A Game Theoretic Analysis for Power Management and Cost Optimization of Green Base Stations in 5G and Beyond Communication Networks
IEEE Transactions on Network and Service Management
Due to the exponential increase in the number of users, the next-generation cellular networks are resource-constrained in power and bandwidth. Power consumption is one of the critical consideration for the next-generation wireless networks, therefore, management of available resources is essential to achieve power efficiency. With the growing incentive to ‘go green’ and to reduce the carbon footprint, the fifth generation (5G) and beyond wireless networks will derive power from renewable sources to solve the energy efficiency problems. This work focuses on integrated regulation of the traditional, i.e., the grid-based and the renewable, i.e., the solar-based power supplies for the 5G and beyond 5G green base stations (BSs) in a smart city scenario. We propose a pricing model for suppliers to charge the BSs for electricity consumption when the renewable power supply cannot meet their total energy requirements. We propose a game-theoretic analysis for cost optimization by proposing two games, i.e., the power control game and the best supplier game. Each BS acts as a game player and has some actions like power reduction and supplier selection to reduce the total energy costs. We also provide the game transition profiles for the BSs. Furthermore, the Nash Equilibrium’s existence is verified for each of these games and an optimal cost solution is proposed for the green BSs.

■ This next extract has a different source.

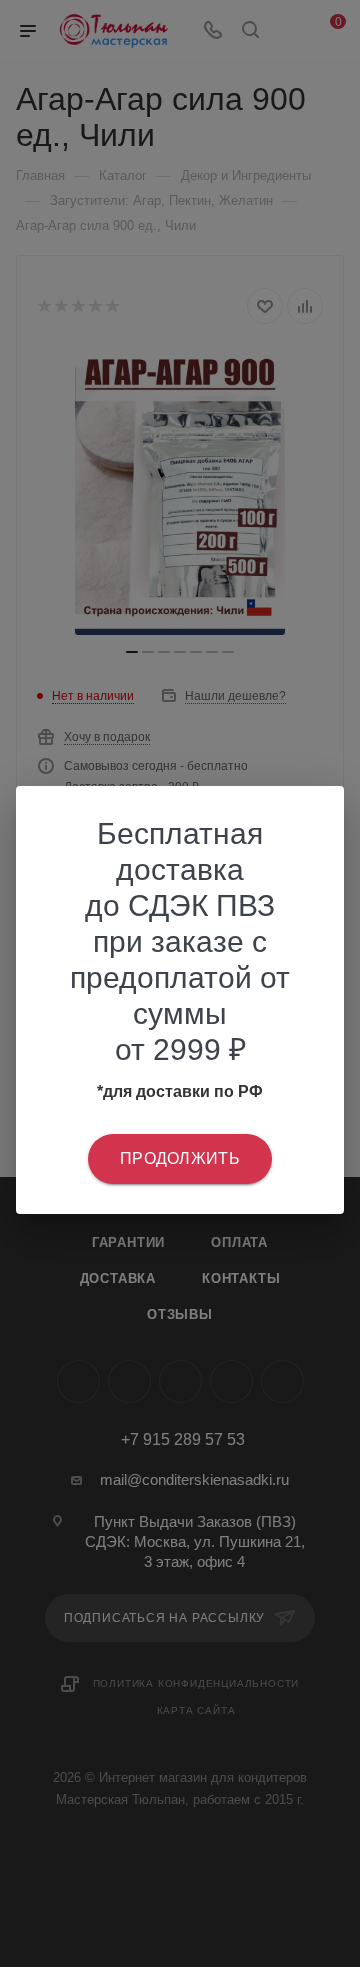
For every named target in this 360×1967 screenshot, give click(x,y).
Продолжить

5G, 5G mobile communication, Batteries, Cellular networks, Costs, game theory, Games, green communication, Nash Equilibrium, Power demand, Renewable energy sources, resource management.
P. Gorla, A. Deshmukh, S. Joshi, V. Chamola, and M. Guizani, "A game theoretic analysis for power management and cost optimization of green base stations in 5G and beyond communication networks," in IEEE Transactions on Network and Service Management, doi: 10.1109/TNSM.2022.3149593.